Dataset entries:
┌──
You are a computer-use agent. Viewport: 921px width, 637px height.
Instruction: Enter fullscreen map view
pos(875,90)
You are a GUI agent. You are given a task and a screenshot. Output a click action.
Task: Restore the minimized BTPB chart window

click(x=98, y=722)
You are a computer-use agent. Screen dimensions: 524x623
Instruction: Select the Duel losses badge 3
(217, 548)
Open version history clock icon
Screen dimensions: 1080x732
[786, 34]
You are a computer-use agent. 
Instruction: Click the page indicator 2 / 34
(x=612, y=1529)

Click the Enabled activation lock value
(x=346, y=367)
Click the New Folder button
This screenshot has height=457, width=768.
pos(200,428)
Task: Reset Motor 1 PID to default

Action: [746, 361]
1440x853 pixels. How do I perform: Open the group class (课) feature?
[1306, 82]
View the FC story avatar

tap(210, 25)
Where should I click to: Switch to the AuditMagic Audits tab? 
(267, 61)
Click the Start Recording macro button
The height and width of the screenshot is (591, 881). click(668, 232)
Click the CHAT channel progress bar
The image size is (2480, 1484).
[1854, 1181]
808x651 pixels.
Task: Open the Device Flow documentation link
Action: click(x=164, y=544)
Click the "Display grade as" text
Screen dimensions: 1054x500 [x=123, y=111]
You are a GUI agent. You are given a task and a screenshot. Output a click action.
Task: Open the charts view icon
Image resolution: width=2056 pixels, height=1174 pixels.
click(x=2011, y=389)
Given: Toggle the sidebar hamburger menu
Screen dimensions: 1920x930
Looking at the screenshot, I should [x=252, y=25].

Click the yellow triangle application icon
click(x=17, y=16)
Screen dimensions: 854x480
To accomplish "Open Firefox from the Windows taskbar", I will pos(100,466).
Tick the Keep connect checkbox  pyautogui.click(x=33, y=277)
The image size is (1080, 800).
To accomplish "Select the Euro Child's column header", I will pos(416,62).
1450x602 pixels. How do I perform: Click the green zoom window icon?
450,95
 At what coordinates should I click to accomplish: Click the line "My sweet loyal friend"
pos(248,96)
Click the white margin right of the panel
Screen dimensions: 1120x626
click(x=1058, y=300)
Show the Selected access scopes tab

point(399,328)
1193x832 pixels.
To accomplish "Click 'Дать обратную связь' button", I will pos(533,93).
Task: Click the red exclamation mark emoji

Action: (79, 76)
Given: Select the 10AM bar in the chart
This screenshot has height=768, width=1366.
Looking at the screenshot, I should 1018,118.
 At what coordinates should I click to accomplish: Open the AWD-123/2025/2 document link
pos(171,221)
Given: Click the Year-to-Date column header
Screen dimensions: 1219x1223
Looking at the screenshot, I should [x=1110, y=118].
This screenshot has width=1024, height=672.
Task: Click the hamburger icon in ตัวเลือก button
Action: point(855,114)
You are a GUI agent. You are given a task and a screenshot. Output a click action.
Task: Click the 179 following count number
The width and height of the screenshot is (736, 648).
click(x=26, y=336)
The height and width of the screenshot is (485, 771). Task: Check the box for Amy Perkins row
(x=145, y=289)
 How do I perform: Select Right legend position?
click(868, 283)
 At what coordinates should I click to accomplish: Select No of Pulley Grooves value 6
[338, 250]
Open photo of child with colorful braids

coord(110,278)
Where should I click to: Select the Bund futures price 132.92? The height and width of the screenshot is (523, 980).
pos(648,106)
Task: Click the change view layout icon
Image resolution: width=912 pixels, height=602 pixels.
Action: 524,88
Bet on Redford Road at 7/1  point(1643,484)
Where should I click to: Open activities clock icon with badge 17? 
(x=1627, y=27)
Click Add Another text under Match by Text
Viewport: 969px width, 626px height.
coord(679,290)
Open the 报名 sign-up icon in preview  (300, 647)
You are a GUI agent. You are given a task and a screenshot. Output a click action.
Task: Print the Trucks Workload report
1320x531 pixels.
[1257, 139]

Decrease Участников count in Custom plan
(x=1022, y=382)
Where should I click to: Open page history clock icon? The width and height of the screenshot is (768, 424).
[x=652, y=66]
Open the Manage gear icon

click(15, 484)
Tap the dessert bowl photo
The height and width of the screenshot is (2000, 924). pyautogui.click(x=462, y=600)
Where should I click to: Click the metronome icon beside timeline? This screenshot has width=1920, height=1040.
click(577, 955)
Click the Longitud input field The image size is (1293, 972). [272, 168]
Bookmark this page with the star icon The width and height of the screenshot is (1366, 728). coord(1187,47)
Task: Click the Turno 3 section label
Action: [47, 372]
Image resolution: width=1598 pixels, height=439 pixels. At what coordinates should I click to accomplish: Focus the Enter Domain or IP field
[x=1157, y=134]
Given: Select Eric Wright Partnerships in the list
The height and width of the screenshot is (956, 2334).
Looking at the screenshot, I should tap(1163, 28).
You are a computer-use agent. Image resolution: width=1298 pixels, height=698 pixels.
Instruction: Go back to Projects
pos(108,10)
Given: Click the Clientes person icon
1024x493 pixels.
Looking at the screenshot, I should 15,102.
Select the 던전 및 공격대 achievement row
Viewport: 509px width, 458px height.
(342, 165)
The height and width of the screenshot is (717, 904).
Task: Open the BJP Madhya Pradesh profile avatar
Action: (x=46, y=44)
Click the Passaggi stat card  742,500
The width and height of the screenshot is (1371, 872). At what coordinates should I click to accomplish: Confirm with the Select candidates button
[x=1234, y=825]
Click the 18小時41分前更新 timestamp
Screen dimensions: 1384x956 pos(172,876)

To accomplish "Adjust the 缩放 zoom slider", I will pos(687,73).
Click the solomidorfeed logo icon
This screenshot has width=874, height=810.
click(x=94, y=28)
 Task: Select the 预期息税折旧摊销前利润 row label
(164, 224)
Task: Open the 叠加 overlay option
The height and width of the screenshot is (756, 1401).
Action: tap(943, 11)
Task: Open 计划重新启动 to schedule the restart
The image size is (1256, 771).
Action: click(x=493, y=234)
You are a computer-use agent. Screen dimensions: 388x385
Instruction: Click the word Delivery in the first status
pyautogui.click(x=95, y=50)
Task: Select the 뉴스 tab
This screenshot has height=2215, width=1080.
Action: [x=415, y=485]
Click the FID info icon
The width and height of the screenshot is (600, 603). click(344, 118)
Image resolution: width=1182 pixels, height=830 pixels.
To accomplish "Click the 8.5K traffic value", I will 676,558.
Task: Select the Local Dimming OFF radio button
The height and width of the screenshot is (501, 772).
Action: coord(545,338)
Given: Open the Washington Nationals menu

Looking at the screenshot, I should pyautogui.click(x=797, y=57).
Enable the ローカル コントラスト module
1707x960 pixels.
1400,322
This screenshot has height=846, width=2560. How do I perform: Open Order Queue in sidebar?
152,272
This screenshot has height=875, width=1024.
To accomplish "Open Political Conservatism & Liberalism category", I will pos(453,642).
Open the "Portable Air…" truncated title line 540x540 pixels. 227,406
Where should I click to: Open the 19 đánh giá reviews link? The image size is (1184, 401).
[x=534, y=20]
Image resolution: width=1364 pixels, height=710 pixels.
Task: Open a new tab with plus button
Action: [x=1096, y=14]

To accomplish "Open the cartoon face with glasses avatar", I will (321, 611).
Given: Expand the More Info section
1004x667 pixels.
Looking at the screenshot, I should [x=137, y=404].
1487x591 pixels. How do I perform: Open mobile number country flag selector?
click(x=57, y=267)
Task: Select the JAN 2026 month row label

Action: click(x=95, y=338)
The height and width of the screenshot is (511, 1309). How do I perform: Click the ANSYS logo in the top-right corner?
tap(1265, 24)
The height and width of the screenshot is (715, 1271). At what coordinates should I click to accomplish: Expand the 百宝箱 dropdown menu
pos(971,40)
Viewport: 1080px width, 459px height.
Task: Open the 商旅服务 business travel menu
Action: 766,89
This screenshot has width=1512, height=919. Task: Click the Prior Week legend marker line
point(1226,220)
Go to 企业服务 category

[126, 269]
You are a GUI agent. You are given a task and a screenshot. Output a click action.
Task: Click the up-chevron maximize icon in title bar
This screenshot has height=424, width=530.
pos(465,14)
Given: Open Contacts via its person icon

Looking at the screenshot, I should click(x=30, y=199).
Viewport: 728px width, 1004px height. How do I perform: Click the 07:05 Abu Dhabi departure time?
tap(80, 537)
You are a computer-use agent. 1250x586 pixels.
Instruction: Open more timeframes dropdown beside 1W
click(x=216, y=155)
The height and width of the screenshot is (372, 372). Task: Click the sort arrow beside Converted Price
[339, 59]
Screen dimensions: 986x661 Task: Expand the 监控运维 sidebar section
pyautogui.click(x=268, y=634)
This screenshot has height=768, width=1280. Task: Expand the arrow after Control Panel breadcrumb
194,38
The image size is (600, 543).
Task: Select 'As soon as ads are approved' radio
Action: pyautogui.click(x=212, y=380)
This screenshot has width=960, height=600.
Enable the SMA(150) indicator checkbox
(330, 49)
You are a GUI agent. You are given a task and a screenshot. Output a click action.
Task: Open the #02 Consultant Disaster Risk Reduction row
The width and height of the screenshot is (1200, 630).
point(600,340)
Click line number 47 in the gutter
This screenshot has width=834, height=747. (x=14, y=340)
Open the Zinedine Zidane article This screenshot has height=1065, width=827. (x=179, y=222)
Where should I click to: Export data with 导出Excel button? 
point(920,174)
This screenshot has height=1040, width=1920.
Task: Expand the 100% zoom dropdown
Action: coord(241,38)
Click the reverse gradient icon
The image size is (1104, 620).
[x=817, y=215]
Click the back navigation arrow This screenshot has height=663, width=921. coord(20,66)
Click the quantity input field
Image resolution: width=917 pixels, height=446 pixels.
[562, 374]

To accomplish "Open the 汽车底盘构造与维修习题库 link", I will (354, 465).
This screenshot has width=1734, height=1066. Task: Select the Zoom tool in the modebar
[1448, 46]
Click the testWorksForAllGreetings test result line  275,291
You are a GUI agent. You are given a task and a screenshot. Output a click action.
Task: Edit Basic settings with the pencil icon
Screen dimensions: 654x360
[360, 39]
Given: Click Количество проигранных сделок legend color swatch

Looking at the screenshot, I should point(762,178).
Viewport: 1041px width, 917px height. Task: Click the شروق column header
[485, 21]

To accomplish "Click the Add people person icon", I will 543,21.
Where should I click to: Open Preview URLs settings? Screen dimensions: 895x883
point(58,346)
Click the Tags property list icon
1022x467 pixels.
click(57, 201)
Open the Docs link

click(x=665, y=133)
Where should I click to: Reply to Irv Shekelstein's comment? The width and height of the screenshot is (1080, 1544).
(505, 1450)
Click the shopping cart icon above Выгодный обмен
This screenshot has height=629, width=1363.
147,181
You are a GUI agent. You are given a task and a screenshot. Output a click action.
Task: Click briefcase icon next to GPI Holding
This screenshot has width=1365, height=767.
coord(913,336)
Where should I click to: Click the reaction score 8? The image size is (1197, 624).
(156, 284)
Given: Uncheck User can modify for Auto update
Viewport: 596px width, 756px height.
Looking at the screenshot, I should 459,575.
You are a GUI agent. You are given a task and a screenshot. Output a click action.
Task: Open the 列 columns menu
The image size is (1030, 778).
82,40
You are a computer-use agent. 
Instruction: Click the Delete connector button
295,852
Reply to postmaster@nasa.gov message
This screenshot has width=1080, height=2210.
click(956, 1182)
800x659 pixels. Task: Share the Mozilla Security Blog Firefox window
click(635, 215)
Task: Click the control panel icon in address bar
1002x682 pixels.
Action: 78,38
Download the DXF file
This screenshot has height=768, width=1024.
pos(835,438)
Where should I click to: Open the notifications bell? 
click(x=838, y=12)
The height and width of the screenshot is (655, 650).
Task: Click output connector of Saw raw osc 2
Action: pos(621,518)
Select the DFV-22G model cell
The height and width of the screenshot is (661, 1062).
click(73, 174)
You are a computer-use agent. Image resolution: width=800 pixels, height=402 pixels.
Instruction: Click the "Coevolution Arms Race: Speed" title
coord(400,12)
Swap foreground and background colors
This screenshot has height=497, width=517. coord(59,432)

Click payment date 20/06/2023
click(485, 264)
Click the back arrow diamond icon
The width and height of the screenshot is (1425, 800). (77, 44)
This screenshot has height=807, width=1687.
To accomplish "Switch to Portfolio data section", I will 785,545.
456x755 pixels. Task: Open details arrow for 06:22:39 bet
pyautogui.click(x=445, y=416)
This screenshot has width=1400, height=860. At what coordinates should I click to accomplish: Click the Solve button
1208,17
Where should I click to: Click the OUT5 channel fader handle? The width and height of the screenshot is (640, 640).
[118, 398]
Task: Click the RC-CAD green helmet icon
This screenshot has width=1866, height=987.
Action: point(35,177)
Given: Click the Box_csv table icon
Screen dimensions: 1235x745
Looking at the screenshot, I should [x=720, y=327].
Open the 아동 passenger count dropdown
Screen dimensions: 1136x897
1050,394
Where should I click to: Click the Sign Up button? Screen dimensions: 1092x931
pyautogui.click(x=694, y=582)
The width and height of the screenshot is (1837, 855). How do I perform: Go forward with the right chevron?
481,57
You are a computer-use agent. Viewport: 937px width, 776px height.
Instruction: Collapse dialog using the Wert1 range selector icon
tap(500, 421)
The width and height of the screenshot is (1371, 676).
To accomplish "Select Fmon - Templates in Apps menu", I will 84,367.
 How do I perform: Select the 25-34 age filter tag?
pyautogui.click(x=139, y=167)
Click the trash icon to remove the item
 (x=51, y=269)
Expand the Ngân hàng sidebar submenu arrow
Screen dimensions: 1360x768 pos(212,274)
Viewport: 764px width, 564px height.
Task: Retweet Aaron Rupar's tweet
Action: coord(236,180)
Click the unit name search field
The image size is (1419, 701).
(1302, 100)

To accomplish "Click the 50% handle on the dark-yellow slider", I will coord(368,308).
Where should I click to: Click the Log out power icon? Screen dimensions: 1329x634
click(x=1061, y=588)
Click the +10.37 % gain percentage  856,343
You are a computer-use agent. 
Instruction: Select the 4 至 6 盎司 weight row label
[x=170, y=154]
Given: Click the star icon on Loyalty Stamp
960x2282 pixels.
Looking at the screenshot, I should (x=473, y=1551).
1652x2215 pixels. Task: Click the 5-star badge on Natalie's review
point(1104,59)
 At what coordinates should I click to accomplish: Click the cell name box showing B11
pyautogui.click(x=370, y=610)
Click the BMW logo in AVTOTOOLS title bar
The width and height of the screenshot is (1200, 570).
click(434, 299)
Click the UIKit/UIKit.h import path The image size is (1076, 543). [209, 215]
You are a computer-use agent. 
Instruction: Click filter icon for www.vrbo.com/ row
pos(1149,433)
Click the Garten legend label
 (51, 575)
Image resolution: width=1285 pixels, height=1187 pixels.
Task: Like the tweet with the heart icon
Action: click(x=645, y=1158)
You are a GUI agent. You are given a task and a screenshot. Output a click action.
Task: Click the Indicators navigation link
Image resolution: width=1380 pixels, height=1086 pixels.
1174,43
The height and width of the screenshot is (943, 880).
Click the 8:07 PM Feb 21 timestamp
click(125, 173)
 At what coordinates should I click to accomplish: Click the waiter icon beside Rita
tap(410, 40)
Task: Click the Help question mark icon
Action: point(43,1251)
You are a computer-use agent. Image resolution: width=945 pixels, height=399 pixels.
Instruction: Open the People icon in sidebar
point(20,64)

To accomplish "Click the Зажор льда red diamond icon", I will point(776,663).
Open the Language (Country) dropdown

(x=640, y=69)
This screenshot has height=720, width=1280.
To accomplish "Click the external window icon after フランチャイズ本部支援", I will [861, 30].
└──
Every line of the entries above that holds "computer" should be copied out.

You are a computer-use agent. Viewport: 921px width, 637px height.
You are a computer-use agent. Screen dimensions: 524x623
You are a computer-use agent. 
You are a computer-use agent. Image resolution: width=1298 pixels, height=698 pixels.
You are a computer-use agent. Screen dimensions: 388x385
You are a computer-use agent. 1250x586 pixels.
You are a computer-use agent. 
You are a computer-use agent. Image resolution: width=800 pixels, height=402 pixels.
You are a computer-use agent. Viewport: 937px width, 776px height.
You are a computer-use agent. 
You are a computer-use agent. 
You are a computer-use agent. Image resolution: width=945 pixels, height=399 pixels.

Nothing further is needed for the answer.